The Forestry Practices Board has highlighted concerns with the future of old growth forests on Quadra Island following an investigation into three logging companies. Photo of a cutblock on Quadra Island / Discovery Islands Forest Conservation Project

A lack of oversight means Quadra Island’s remnant and future old growth forests are in danger of being logged, according to the Forest Practices Board (FPB). 

The FPB investigated operations by TimberWest Forest Corp., Okisollo Resources Ltd. and Younger Brothers Holdings after a complaint from the Discovery Islands Forest Conservation Project raised concerns about the island’s last remaining patches of old growth.

The forestry giant TimberWest and the two smaller woodlot operators all violated some forestry regulations — but the greater problem is the absence of provincial government-led old growth management on the island, the FPB reported.

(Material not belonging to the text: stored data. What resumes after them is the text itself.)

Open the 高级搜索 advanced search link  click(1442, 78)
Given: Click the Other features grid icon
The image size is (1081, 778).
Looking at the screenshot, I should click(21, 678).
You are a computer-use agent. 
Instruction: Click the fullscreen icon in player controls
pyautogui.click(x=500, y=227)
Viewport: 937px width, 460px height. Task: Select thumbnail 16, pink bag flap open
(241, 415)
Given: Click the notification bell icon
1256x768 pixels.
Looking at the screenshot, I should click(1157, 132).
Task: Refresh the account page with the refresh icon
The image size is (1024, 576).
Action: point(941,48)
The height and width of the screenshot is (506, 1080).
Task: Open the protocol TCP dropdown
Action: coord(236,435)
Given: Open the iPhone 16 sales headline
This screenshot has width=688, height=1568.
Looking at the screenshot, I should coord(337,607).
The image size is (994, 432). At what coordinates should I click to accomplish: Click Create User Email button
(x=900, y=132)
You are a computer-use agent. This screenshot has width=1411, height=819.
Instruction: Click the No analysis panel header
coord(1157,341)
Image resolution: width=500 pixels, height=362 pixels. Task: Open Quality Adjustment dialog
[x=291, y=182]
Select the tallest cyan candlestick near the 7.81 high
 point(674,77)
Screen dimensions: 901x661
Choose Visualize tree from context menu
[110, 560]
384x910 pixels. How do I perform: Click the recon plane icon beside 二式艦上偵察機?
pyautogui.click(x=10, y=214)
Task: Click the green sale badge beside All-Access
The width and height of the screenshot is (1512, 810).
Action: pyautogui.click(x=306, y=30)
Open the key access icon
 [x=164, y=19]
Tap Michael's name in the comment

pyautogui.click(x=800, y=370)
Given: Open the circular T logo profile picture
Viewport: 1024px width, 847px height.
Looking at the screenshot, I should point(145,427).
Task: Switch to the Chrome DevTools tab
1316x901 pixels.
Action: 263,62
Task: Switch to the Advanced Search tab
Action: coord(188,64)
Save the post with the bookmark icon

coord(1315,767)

“No one is responsible for monitoring or ensuring that Quadra Island’s old forests are conserved, or that enough mature forests are protected from logging so they can develop into old forest in the future,” said Keith Atkinson, FPB chair, in a press statement. 

Provincial estimates suggest only one per cent of Quadra’s forest is older than 250 years due to longtime logging and forest fires, the FPB report said. 

There is plenty of mature forest ranging from 80 –120 years old that needs to be set aside to develop and eventually meet the province’s old growth target of nine per cent on the island, FPB added.

However, TimberWest doesn’t have a strategy or plan to ensure enough mature forest is set aside to overcome the significant old-growth deficit on the island moving forward, the report said; the company promised to set aside mature forest to develop into old growth in its forest stewardship plan but failed to outline how it would verify it was taking place as legally obligated. 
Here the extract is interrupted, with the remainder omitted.